Given, however, that in amendment 19 he seeks to ensure that
HMRC provides sufficient notice of changes being made under the clause,
and given that such notice is already provided in a clear and easily
accessible manner, I ask him to withdraw his amendment.
Mr
Hanson:
Again, it was simply designed to be a probing
amendment. Undoubtedly it is technically deficient, because in
opposition we do not have the resources of the Treasury. It is intended
to obtain an indication from the Minister of what level of notice would
be given, and of how that notice and changes under clause 25 would be
considered. I wanted him to state on the record that the changes will
be subject to a proper process that is understood by those outside the
House as well as by the massed ranks of the Treasury.

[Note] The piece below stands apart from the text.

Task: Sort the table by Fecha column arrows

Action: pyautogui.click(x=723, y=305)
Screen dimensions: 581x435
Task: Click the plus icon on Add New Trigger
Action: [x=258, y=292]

On that basis, I
beg to ask leave to withdraw the amendment.
Amendment,
by leave, withdrawn.
Clause
25
accordingly
ordered to stand part of the
Bill.
Schedule 9
agreed to.
Clause
26
Penalties
for failure to make returns
etc
Mr
David Hanson (Delyn) (Lab):
I beg to move amendment 17, in
clause 26, page 19, line 9, at
end insert ‘subject to 12 weeks
notice’.
The
Chair:
With this it will be convenient to discuss
amendment 18, in
clause 26, page 19, line 26, at
end add—
‘(8) Such
provisions under this clause shall be subject to formal review within
12 months of the date of Royal Assent to the Finance Act (No. 3) Act
2010.’.
Mr
Hanson:
I will sound like a tired record by the end of the
evening, because this point is similar to those that we have made about
previous amendments. Before clause 26 is implemented, it
should be subject to 12 weeks’ notice, which is a random figure
plucked from the air to test the Minister as to how, when and under
what circumstances he will advance the measures in the
clause.
We want to
ascertain what notice individuals will receive, how that notice will be
delivered by the appropriate authorities in the Treasury, and how that
will work in practice. I expect that the Minister will say more or less
what he has said before, but that will be worth while in order to put
it on the record for future discussions.
Amendment 18
is slightly different, because it contains the provision that the
clause
“shall
be subject to formal review within 12 months of the date of Royal
Assent to the Finance Act (No. 3) Act
2010.”
Believe
it or not, the Finance (No. 2) Bill will become the Finance (No. 3) Act
when it receives Royal Assent, which new members of the Committee may
find confusing. Within 12 months of Royal Assent, we would like a
formal review of the operations of the clause under the proposals in
amendment 18. Again, it is a testing amendment; I have received
representations from, among others, the Chartered Institute of
Taxation, which has
expressed concern that the new provisions will affect smaller businesses
disproportionately. I know that Members from all parts of the House
want to avoid that.
I am happy
for the Minister to outline to the Committee the reasons why he
believes that the provisions will not bear down on smaller businesses,
and to answer the concerns raised by the Chartered Institute of
Taxation. Alternatively, he can accept amendment 18 and agree to review
the situation after 12 months so that if problems are perceived with
the penalties charged and the effect on companies that have to pay, the
system can be examined and formally reviewed by the Treasury.
That is in
contrast to the informal reviews that undoubtedly take place regularly.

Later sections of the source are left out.